TEXT SECTION ->
────────────────────

Open yorkz1994 opened 1 month ago
I think the failed test is because we did the line end normalization after the unescape, but unescape can contain \r
, so these new \r
s should not be normalized. We have to do the normalization only for data in the not unescape parts.
:warning: Please install the to ensure uploads and comments are reliably processed by Codecov.
All modified and coverable lines are covered by tests :white_check_mark:
Project coverage is 60.36%. Comparing base (
3ebe221
) to head (d3ee1ad
). Report is 3 commits behind head on master.
:exclamation: Your organization needs to install the Codecov GitHub app to enable full functionality.
:umbrella: View full report in Codecov by Sentry.
:loudspeaker: Have feedback on the report? Share it here.
Good. But I would also like to see the tests when use API of
Attribute
andBytesText
, which are listed here.
Sorry, don't know what do you want me to do. I am not familiar with XML specification on attributes. What I did is just do normalization of the line end before your further unescape work. So it removes \r
before unescape means it is just like no such character in your input at all, so your previous logic should continue to work. Now all your previous cases passed and the added case for testing normalization also works. I don't see anything I can do.
I like just see tests that will call unescape
family of methods on Attribute
and BytesText
which is get from the reader and check that the result does not contain \r
. Something like:
// XML with \n \r\n and \r style newlines in various places
const XML: &str = "...";
let mut reader = Reader::from_str(XML);
match reader.read_event().unwrap() {
Event::Start(event) => {
let iter = event.attributes();
let a = iter.next().unwrap();
#[cfg(not(feature = "encoding"))]
assert_eq!(a.unescape_value(), "...");
assert_eq!(a.decode_and_unescape_value(), "...");
}
event => panic!("Expected Start, found {:?}", event),
}
match reader.read_event().unwrap() {
Event::Text(event) => assert_eq!(event.unescape(), "..."),
event => panic!("Expected Text, found {:?}", event),
}
Like I said, I am not familiar with XML specification, so I don't know where is the proper places to put \r
in it and what should be expected after unescape if one appears. For example is it valid to put a \r
in a attribute key or value, in tag name? If you know better than me how about you try it yourself.

────────────────────

DATA EXCERPT ->
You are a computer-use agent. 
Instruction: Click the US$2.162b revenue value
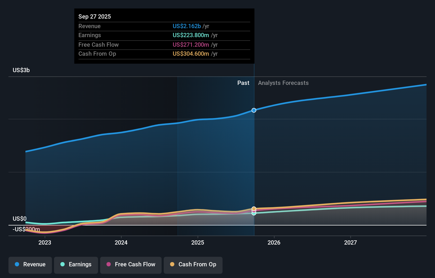187,26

────────────────────

PROBLEMS TO SOLVE ->
1 – What project coverage percentage does the thread report?
2 – Write out the thread word for word, starting with "Open yorkz1994 opened" and going on through "processed by Codecov.".
3 – List every emoji shortcode (a word set between colons) that appears in the thread.
The listing has no role in this work.

TASK ANSWERS ->
1 – 60.36%

2 –
Open yorkz1994 opened 1 month ago
I think the failed test is because we did the line end normalization after the unescape, but unescape can contain \r
, so these new \r
s should not be normalized. We have to do the normalization only for data in the not unescape parts.
:warning: Please install the to ensure uploads and comments are reliably processed by Codecov.

3 – :warning:, :white_check_mark:, :exclamation:, :umbrella:, :loudspeaker: